* **Task to complete**: Output the complete listing. Match it exactly.

****************************************

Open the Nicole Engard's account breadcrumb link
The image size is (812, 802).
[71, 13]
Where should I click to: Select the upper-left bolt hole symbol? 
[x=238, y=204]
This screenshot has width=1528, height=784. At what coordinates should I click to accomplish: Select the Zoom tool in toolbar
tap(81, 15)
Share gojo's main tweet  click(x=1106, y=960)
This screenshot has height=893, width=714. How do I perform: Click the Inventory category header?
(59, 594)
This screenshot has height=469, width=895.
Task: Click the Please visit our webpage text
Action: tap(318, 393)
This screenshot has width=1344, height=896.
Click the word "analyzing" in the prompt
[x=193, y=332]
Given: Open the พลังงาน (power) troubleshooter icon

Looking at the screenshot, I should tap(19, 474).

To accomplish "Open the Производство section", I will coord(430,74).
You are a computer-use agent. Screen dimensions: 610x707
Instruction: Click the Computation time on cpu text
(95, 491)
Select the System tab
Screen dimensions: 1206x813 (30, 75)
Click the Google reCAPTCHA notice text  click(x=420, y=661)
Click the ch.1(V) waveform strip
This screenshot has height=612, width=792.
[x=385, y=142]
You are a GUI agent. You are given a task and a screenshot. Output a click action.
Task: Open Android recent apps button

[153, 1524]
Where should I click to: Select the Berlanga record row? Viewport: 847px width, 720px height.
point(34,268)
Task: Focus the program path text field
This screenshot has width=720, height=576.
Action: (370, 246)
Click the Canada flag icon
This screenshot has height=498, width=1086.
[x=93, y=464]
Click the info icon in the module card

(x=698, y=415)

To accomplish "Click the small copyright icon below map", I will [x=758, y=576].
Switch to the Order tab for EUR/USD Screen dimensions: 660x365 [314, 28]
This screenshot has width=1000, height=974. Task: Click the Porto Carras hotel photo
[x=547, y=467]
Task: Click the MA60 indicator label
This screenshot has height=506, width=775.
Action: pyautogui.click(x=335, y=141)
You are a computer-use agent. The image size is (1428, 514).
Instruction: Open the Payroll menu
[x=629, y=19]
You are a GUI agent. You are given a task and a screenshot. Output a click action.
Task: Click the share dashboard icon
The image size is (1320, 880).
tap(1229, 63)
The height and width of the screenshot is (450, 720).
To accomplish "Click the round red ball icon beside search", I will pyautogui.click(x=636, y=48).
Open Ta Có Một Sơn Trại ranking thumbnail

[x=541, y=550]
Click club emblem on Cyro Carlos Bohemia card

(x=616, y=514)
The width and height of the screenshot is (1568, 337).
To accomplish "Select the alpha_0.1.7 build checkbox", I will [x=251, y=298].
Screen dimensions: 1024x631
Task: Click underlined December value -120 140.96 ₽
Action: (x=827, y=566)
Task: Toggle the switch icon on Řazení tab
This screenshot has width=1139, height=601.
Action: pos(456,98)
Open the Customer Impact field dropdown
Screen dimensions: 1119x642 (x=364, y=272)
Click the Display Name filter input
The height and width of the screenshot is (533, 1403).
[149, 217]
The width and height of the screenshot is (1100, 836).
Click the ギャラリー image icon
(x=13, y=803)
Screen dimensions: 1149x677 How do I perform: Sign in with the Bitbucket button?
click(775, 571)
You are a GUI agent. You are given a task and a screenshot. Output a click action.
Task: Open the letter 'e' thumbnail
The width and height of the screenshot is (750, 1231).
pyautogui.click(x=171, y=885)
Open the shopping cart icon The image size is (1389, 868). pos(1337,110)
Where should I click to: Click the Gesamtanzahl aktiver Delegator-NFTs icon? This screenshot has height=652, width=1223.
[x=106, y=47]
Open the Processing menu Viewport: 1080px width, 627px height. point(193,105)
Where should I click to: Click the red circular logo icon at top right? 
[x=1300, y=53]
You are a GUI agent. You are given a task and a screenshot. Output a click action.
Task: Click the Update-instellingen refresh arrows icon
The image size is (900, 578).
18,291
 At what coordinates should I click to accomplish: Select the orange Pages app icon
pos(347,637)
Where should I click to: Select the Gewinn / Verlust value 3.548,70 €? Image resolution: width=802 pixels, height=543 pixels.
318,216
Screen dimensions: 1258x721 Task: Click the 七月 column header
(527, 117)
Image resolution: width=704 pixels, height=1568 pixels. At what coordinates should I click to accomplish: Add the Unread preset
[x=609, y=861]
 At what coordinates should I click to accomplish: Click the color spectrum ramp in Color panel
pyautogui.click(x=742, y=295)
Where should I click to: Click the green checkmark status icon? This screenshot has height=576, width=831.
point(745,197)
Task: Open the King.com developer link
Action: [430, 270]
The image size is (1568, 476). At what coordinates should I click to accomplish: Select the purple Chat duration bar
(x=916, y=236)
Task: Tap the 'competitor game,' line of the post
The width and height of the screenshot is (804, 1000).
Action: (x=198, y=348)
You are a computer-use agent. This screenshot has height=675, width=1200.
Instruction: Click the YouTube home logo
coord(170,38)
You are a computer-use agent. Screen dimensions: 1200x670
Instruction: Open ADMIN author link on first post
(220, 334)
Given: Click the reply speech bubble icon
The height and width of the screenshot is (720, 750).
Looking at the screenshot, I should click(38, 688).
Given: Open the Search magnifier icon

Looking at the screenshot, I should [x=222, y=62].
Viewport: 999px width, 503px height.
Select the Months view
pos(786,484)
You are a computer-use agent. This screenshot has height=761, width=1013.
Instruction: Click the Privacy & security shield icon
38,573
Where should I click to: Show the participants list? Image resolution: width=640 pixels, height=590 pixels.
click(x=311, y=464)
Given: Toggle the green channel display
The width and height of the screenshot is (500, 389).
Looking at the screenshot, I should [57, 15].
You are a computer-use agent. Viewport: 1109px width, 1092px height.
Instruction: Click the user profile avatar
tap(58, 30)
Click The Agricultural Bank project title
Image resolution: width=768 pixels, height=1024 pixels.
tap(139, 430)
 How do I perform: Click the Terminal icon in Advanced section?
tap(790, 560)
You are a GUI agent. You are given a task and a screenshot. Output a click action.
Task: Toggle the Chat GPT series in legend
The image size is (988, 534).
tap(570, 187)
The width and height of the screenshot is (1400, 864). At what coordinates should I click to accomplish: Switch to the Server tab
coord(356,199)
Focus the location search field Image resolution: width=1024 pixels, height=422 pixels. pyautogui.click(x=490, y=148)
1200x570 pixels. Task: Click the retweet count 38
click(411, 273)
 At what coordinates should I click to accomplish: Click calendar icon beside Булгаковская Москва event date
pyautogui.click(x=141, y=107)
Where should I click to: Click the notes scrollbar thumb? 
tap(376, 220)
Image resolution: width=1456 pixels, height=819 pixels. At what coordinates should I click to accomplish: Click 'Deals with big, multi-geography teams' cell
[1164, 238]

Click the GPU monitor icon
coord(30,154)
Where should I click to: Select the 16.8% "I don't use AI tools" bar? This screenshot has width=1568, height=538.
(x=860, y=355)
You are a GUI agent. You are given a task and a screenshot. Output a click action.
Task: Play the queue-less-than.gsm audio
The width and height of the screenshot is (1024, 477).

****************************************

* **Result for this task**:
Open the Nicole Engard's account breadcrumb link
The image size is (812, 802).
[71, 13]
Where should I click to: Select the upper-left bolt hole symbol? 
[x=238, y=204]
This screenshot has width=1528, height=784. At what coordinates should I click to accomplish: Select the Zoom tool in toolbar
tap(81, 15)
Share gojo's main tweet  click(x=1106, y=960)
This screenshot has height=893, width=714. How do I perform: Click the Inventory category header?
(59, 594)
This screenshot has height=469, width=895.
Task: Click the Please visit our webpage text
Action: tap(318, 393)
This screenshot has width=1344, height=896.
Click the word "analyzing" in the prompt
[x=193, y=332]
Given: Open the พลังงาน (power) troubleshooter icon

Looking at the screenshot, I should tap(19, 474).

To accomplish "Open the Производство section", I will coord(430,74).
You are a computer-use agent. Screen dimensions: 610x707
Instruction: Click the Computation time on cpu text
(95, 491)
Select the System tab
Screen dimensions: 1206x813 (30, 75)
Click the Google reCAPTCHA notice text  click(x=420, y=661)
Click the ch.1(V) waveform strip
This screenshot has height=612, width=792.
[x=385, y=142]
You are a GUI agent. You are given a task and a screenshot. Output a click action.
Task: Open Android recent apps button

[153, 1524]
Where should I click to: Select the Berlanga record row? Viewport: 847px width, 720px height.
point(34,268)
Task: Focus the program path text field
This screenshot has width=720, height=576.
Action: (370, 246)
Click the Canada flag icon
This screenshot has height=498, width=1086.
[x=93, y=464]
Click the info icon in the module card

(x=698, y=415)

To accomplish "Click the small copyright icon below map", I will [x=758, y=576].
Switch to the Order tab for EUR/USD Screen dimensions: 660x365 [314, 28]
This screenshot has width=1000, height=974. Task: Click the Porto Carras hotel photo
[x=547, y=467]
Task: Click the MA60 indicator label
This screenshot has height=506, width=775.
Action: pyautogui.click(x=335, y=141)
You are a computer-use agent. The image size is (1428, 514).
Instruction: Open the Payroll menu
[x=629, y=19]
You are a GUI agent. You are given a task and a screenshot. Output a click action.
Task: Click the share dashboard icon
The image size is (1320, 880).
tap(1229, 63)
The height and width of the screenshot is (450, 720).
To accomplish "Click the round red ball icon beside search", I will pyautogui.click(x=636, y=48).
Open Ta Có Một Sơn Trại ranking thumbnail

[x=541, y=550]
Click club emblem on Cyro Carlos Bohemia card

(x=616, y=514)
The width and height of the screenshot is (1568, 337).
To accomplish "Select the alpha_0.1.7 build checkbox", I will [x=251, y=298].
Screen dimensions: 1024x631
Task: Click underlined December value -120 140.96 ₽
Action: (x=827, y=566)
Task: Toggle the switch icon on Řazení tab
This screenshot has width=1139, height=601.
Action: pos(456,98)
Open the Customer Impact field dropdown
Screen dimensions: 1119x642 (x=364, y=272)
Click the Display Name filter input
The height and width of the screenshot is (533, 1403).
[149, 217]
The width and height of the screenshot is (1100, 836).
Click the ギャラリー image icon
(x=13, y=803)
Screen dimensions: 1149x677 How do I perform: Sign in with the Bitbucket button?
click(775, 571)
You are a GUI agent. You are given a task and a screenshot. Output a click action.
Task: Open the letter 'e' thumbnail
The width and height of the screenshot is (750, 1231).
pyautogui.click(x=171, y=885)
Open the shopping cart icon The image size is (1389, 868). pos(1337,110)
Where should I click to: Click the Gesamtanzahl aktiver Delegator-NFTs icon? This screenshot has height=652, width=1223.
[x=106, y=47]
Open the Processing menu Viewport: 1080px width, 627px height. point(193,105)
Where should I click to: Click the red circular logo icon at top right? 
[x=1300, y=53]
You are a GUI agent. You are given a task and a screenshot. Output a click action.
Task: Click the Update-instellingen refresh arrows icon
The image size is (900, 578).
18,291
 At what coordinates should I click to accomplish: Select the orange Pages app icon
pos(347,637)
Where should I click to: Select the Gewinn / Verlust value 3.548,70 €? Image resolution: width=802 pixels, height=543 pixels.
318,216
Screen dimensions: 1258x721 Task: Click the 七月 column header
(527, 117)
Image resolution: width=704 pixels, height=1568 pixels. At what coordinates should I click to accomplish: Add the Unread preset
[x=609, y=861]
 At what coordinates should I click to accomplish: Click the color spectrum ramp in Color panel
pyautogui.click(x=742, y=295)
Where should I click to: Click the green checkmark status icon? This screenshot has height=576, width=831.
point(745,197)
Task: Open the King.com developer link
Action: [430, 270]
The image size is (1568, 476). At what coordinates should I click to accomplish: Select the purple Chat duration bar
(x=916, y=236)
Task: Tap the 'competitor game,' line of the post
The width and height of the screenshot is (804, 1000).
Action: (x=198, y=348)
You are a computer-use agent. This screenshot has height=675, width=1200.
Instruction: Click the YouTube home logo
coord(170,38)
You are a computer-use agent. Screen dimensions: 1200x670
Instruction: Open ADMIN author link on first post
(220, 334)
Given: Click the reply speech bubble icon
The height and width of the screenshot is (720, 750).
Looking at the screenshot, I should click(38, 688).
Given: Open the Search magnifier icon

Looking at the screenshot, I should [x=222, y=62].
Viewport: 999px width, 503px height.
Select the Months view
pos(786,484)
You are a computer-use agent. This screenshot has height=761, width=1013.
Instruction: Click the Privacy & security shield icon
38,573
Where should I click to: Show the participants list? Image resolution: width=640 pixels, height=590 pixels.
click(x=311, y=464)
Given: Toggle the green channel display
The width and height of the screenshot is (500, 389).
Looking at the screenshot, I should [57, 15].
You are a computer-use agent. Viewport: 1109px width, 1092px height.
Instruction: Click the user profile avatar
tap(58, 30)
Click The Agricultural Bank project title
Image resolution: width=768 pixels, height=1024 pixels.
tap(139, 430)
 How do I perform: Click the Terminal icon in Advanced section?
tap(790, 560)
You are a GUI agent. You are given a task and a screenshot. Output a click action.
Task: Toggle the Chat GPT series in legend
The image size is (988, 534).
tap(570, 187)
The width and height of the screenshot is (1400, 864). At what coordinates should I click to accomplish: Switch to the Server tab
coord(356,199)
Focus the location search field Image resolution: width=1024 pixels, height=422 pixels. pyautogui.click(x=490, y=148)
1200x570 pixels. Task: Click the retweet count 38
click(411, 273)
 At what coordinates should I click to accomplish: Click calendar icon beside Булгаковская Москва event date
pyautogui.click(x=141, y=107)
Where should I click to: Click the notes scrollbar thumb? 
tap(376, 220)
Image resolution: width=1456 pixels, height=819 pixels. At what coordinates should I click to accomplish: Click 'Deals with big, multi-geography teams' cell
[1164, 238]

Click the GPU monitor icon
coord(30,154)
Where should I click to: Select the 16.8% "I don't use AI tools" bar? This screenshot has width=1568, height=538.
(x=860, y=355)
You are a GUI agent. You are given a task and a screenshot. Output a click action.
Task: Play the queue-less-than.gsm audio
The width and height of the screenshot is (1024, 477).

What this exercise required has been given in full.